I am trying to create a small groovy app with OpenCMIS and Alfresco Community 5.0.a as the backend (so CMIS 1.1 🙂
I experienced quick progress during the first weeks with Alfresco (Content Modelling, customizations) and OpenCMIS APIs. Having arrived on the fine-tuning level some questions arise where I am not sure how to proceed.

Scenario:
1. I want to provide a tabular view of all cmis:document objects of a folder (like detail view in Windows explorer for example)
2. Some columns refer to properties of aspects (e.g. number of pages inside PDF file)
3. Not all documents necessarily have all aspects (e.g. jpeg's don't have "number of pages" aspect, would not make any sense)

What I have done so far: I Started with Session.query method for creating the query. The tabular view renders the List of QueryResult-items. That means: Fast access to the repo, only one AtomPub-Request per query (verified with tcp sniffer) - quite snappy (OperationsContext is tuned appropriately). I can display basic data, like name, contentstream size, content type, thumbnail etc.

Example for OpenCMIS workbench (simplified):


def folder = session.getObjectByPath('<some folder>');
// hint: select * just for simplicity of example, don't do this in production, if performance matters
def result = session.query("select * from cmis:document where IN_FOLDER('${folder.id}')", false)

result.each {
    println it.getPropertyValueById('cmis:name')
    println it.getPropertyValueById('pdfp:numberOfPages')
    println '—————'
}



Problem: The optional Aspects. In order to fetch the "numberOfPages" for example, I would have to do an outer join, which is not yet supported by alfresco. This is how it should look like (note the "LEFT"):


def folder = session.getObjectByPath('<some folder>');
def result = session.query("select * from cmis:document d LEFT join pdfp:pages p on d.cmis:objectId=p.cmis:objectId where IN_FOLDER(d,'${folder.id}')", false)

result.each {
    println it.getPropertyValueById('cmis:name')
    println it.getPropertyValueById('pdfp:numberOfPages')
    println '—————'
}


If I omit the "LEFT" I am exactly getting what I want, but of course only for documents which have the aspect - too bad.


So I started to investigate workarounds. Some came to my mind:
1. After the main query, do a subsequent query for each optional aspect with "cmisSmiley SurprisedbjectId in (<firstquery>.ids), then join in java
2. Load full-blown CmisObject after the query to get the info (n+1 problem, very bad idea)
3. Use Session.queryObjects to get full-blown CmisObjects right away (I tried this, but it turned out that aspect's properties are not selected, you need to call object.refresh() to get them, so again n+1)
4. #2 but with ehcache in front, so the repo call happens only on rare occasion
5. Do not add the data to the tabular view but only in the detail view

At the moment I am thinking about #4 or #5 because I wanted to keep my query code as simple as possible and rather wait for outer join to be implemented.

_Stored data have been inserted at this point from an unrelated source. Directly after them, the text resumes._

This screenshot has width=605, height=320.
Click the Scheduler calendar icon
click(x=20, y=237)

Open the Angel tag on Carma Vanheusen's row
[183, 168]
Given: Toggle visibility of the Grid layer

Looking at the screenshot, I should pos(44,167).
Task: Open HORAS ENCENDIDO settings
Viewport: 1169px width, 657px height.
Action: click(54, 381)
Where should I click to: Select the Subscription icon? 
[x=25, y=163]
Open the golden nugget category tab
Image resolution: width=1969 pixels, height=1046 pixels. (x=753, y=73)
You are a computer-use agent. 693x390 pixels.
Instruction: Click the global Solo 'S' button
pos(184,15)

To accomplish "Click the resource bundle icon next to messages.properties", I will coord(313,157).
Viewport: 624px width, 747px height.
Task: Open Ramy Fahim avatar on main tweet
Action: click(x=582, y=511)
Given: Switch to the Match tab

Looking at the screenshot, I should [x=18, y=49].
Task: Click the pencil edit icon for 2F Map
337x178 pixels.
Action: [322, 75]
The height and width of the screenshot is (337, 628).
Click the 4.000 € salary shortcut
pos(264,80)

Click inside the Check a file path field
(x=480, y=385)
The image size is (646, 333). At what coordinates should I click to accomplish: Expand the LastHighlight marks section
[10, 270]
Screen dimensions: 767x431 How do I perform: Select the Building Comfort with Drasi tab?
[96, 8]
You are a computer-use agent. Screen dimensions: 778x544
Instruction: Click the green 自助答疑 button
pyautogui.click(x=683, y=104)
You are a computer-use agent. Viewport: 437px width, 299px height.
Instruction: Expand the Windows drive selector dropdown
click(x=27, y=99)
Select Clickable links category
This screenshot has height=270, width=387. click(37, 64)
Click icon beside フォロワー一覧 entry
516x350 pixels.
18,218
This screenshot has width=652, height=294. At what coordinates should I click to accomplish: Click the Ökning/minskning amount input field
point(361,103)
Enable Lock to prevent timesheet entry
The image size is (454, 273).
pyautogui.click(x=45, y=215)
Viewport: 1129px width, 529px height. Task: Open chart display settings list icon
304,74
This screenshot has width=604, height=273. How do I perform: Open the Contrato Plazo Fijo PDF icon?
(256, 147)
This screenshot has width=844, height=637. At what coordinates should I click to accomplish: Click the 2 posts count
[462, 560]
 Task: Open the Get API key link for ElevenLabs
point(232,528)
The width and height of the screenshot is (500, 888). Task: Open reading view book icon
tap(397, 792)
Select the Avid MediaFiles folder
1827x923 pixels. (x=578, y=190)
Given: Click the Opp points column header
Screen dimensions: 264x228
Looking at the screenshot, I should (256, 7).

So: How are you guys coping with this? I can't imagine I am the only one who fell over this limitation.
Btw: Hope to see aggregation implemented in the future as well (Select distinct, count(), group by, all these would be very welcome)

Regards
2 REPLIES 2

iv0id
Champ in-the-making
Champ in-the-making
Hi pco,

i've also encountered this case and for now i'm using the second solution (load the hole CmisObject) since the search results in my case don't exceed 10 items. I hope that the next versions will implement the outer joins

pco
Champ in-the-making
Champ in-the-making
Hi, iv0id,

thanks for your reply, then it seems to be the right way to do it at the moment. Let's hope for outer JOIN. Probably I'll try to explore the cmis server code once I have some spare time.

In fact, I also had a little "weird" Idea yesterday: Create one aspect that contains all Fields of all my optional aspects as non-mandatory and protected (AspectsCarbonCopyAspect) and then basically write a custom Behaviour that updates the CC aspect's fields upon property changes on the original aspects. The query then is an inner join of cmis:document and the CC aspect.
This would resolve the problem but I do not feel very comfortable polluting the entire repository with redundant information just because of a "lack of flexibility". So I'll also stick with #2 (or #4 to be precise, ehcache does not hurt).